Topical multimechanism agents also enhance efficacy by inhibiting key cellular components of the allergic response.4 As potent mast cell stabilizers, they inhibit subsequent IgE/antigen-mediated release of histamine and other pre-formed chemical mediators that both produce acute allergic symptoms and contribute to the inflammatory response accompanying ocular allergy.13,8 Furthermore, they can also mitigate the delayed hypersensitivity reaction by inhibiting the activity of proinflammatory cells and cytokines, as well as the expression of cell surface adhesion molecules that are important in eosinophil diapedesis.
Methodic evaluation is critical in the patient with ocular redness and a chief complaint of itching to ascertain the differential diagnosis of either seasonal or perennial acute allergic conjunctivitis. Allergic conjunctivitis is a multifactorial condition with a panoply of causes, presentations, and degrees of discomfort. While these topical multimechanism agents share many properties, the percentage of patients responding to any one of these ranges from 33% to 75%. Patients, who do not respond to one drug in this class, or are unable to tolerate it, may find another drug in this class to be efficacious and tolerable.

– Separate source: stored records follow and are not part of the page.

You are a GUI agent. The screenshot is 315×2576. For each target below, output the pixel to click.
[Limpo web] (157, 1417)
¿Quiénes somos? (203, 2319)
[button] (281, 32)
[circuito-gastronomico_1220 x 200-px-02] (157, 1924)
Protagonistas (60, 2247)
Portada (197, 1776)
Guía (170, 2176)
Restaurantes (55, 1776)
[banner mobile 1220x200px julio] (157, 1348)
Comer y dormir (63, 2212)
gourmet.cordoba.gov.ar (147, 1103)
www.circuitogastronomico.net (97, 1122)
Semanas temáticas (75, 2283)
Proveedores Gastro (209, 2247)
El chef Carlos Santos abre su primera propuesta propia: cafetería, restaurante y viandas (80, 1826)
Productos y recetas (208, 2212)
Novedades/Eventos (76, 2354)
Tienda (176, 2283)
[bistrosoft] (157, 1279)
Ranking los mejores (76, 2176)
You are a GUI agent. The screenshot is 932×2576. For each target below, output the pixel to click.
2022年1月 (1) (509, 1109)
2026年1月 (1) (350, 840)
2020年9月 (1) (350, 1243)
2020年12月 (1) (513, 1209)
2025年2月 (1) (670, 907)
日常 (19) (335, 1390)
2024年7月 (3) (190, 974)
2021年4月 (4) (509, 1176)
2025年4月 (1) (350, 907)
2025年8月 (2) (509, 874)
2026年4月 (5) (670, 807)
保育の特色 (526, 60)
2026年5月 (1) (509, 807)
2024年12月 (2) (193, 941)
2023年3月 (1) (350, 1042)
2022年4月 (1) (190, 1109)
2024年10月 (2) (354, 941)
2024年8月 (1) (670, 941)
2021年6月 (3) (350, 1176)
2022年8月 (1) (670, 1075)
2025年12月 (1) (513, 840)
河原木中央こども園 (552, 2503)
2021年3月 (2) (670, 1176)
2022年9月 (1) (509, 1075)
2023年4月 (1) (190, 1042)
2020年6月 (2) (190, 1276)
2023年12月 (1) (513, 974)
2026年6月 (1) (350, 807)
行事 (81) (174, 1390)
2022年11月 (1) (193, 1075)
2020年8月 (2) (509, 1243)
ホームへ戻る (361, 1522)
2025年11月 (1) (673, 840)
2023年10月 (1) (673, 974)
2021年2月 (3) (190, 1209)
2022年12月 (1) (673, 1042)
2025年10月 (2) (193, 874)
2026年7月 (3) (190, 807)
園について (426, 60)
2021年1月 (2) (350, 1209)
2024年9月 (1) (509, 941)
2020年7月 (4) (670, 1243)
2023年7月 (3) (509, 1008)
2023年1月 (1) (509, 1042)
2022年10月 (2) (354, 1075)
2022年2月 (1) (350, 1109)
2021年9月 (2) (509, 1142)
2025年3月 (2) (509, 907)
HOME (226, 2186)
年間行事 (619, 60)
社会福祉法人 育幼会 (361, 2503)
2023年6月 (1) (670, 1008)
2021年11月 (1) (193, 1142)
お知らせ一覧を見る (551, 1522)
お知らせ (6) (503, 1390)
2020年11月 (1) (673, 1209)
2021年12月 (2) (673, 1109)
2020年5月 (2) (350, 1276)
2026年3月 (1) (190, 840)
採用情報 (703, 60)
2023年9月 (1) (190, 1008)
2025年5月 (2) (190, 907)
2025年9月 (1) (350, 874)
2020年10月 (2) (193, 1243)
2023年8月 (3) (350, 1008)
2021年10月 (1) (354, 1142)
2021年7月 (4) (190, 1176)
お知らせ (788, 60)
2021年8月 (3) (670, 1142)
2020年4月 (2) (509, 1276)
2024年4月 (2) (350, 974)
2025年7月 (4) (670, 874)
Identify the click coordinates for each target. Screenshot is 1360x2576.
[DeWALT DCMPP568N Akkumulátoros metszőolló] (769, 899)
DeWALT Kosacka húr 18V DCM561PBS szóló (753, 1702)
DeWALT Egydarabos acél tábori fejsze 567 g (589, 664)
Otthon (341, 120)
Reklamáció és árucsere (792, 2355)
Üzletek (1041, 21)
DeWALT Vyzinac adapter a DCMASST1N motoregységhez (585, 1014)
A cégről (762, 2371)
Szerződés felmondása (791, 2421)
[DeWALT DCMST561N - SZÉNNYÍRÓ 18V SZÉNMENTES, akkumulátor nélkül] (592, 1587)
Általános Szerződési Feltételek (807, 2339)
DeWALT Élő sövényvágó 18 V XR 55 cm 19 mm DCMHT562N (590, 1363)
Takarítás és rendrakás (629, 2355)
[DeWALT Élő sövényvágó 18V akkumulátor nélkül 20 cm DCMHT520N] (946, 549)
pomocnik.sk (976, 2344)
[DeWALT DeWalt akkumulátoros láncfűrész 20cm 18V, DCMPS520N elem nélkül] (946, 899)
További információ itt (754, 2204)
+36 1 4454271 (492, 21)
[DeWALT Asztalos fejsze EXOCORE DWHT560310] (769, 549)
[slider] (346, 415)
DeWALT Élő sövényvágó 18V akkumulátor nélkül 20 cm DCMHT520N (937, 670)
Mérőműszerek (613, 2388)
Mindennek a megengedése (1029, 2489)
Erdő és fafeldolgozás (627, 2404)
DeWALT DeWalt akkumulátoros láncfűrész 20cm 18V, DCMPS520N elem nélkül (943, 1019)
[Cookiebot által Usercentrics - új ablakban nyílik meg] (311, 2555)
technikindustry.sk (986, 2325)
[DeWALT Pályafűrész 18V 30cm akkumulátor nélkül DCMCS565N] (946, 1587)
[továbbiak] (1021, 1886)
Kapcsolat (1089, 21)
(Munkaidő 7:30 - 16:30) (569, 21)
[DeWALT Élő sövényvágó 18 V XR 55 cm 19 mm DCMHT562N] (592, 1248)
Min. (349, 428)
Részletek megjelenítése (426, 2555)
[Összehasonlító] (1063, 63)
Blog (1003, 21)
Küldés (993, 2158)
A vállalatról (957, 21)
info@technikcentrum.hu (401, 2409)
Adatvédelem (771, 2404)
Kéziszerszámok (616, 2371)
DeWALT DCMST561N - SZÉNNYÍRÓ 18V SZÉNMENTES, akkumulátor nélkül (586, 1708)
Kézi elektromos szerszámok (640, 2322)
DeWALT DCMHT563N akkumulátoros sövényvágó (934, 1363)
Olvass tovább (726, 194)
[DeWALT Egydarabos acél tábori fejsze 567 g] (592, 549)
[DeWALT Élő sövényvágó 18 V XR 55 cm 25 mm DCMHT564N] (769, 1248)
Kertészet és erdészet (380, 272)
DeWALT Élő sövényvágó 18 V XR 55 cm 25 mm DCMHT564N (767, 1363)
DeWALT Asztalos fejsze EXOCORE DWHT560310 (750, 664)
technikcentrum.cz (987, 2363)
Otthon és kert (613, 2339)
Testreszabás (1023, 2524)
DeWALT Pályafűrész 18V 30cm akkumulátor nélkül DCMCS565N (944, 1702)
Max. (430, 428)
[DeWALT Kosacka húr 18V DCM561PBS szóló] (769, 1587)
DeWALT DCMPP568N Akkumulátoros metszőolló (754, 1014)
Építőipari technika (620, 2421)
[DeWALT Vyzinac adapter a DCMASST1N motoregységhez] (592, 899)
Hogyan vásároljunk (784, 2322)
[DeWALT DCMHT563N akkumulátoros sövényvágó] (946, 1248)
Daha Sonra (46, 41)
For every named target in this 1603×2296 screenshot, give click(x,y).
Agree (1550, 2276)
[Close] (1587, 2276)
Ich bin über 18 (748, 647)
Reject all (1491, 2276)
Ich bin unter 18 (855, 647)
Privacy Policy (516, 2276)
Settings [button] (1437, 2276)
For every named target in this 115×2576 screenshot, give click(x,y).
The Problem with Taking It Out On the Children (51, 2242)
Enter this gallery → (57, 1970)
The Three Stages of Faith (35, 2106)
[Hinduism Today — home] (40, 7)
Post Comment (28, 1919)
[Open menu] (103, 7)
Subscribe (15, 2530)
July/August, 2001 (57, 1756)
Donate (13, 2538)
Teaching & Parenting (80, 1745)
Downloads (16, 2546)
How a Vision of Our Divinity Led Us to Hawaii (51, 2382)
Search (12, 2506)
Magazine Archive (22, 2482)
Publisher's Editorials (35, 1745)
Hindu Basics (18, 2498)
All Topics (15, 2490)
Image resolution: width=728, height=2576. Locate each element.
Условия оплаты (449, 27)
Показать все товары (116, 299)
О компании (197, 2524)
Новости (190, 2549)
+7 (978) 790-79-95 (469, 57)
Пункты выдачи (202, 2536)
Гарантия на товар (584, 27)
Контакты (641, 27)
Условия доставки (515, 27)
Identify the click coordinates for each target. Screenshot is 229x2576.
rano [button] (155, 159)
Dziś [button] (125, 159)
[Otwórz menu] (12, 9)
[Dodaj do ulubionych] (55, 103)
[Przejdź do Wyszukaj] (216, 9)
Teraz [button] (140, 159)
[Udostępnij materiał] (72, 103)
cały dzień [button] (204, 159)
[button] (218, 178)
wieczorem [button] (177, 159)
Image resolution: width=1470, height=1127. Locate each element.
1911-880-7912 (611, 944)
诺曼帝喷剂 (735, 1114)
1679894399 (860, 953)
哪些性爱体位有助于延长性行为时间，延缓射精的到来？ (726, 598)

As a broad-spectrum agent, azelastine offers many of these desirable properties for management of ocular allergies. Because it can often produce maximal effect with just twice-daily dosing, azelastine is a particularly good choice for the allergic population in whom minimizing exposure to topical products and preservatives are a key concern. Even though it was rated somewhat less efficacious and may sting briefly after instillation in one out of three patients,4 many patients experienced full benefit, which they considered to be more important than the transient stinging sensation upon instillation of the azelastine eyedrop. Furthermore, with convenient administration schedules, comfort, and effectiveness, topical therapy is associated with excellent patient compliance, which is a fundamental determinant of efficacy.
Nonpharmacologic management is also an essential component in the care of patients with ocular allergy. Non-pharmacologic interventions include strategies to reduce exposure to inciting antigens, management of dry eye, and even dietary intervention. These prophylactic measures should be continued during topical therapy until allergy symptoms have abated, and to decrease the likelihood of a relapse in the continuing presence of allergens.
We cannot actually cure the allergy just yet. It is important for patients to understand this. Allergy symptom treatment may not be as glamorous or dramatic as cataract or refractive surgery or the reversal of life-threatening status asthmaticus, but favorable therapeutic results make patients happy, productive, and comfortable. By using cost-effective treatment regimens, both practical and medical, and enlisting the help of family members and other physicians, we can achieve acceptable control of most allergic symptoms. Not bad for a 40 μL drop in a 6 cc eye dropper bottle.
The authors report no conflicts of interest in this work.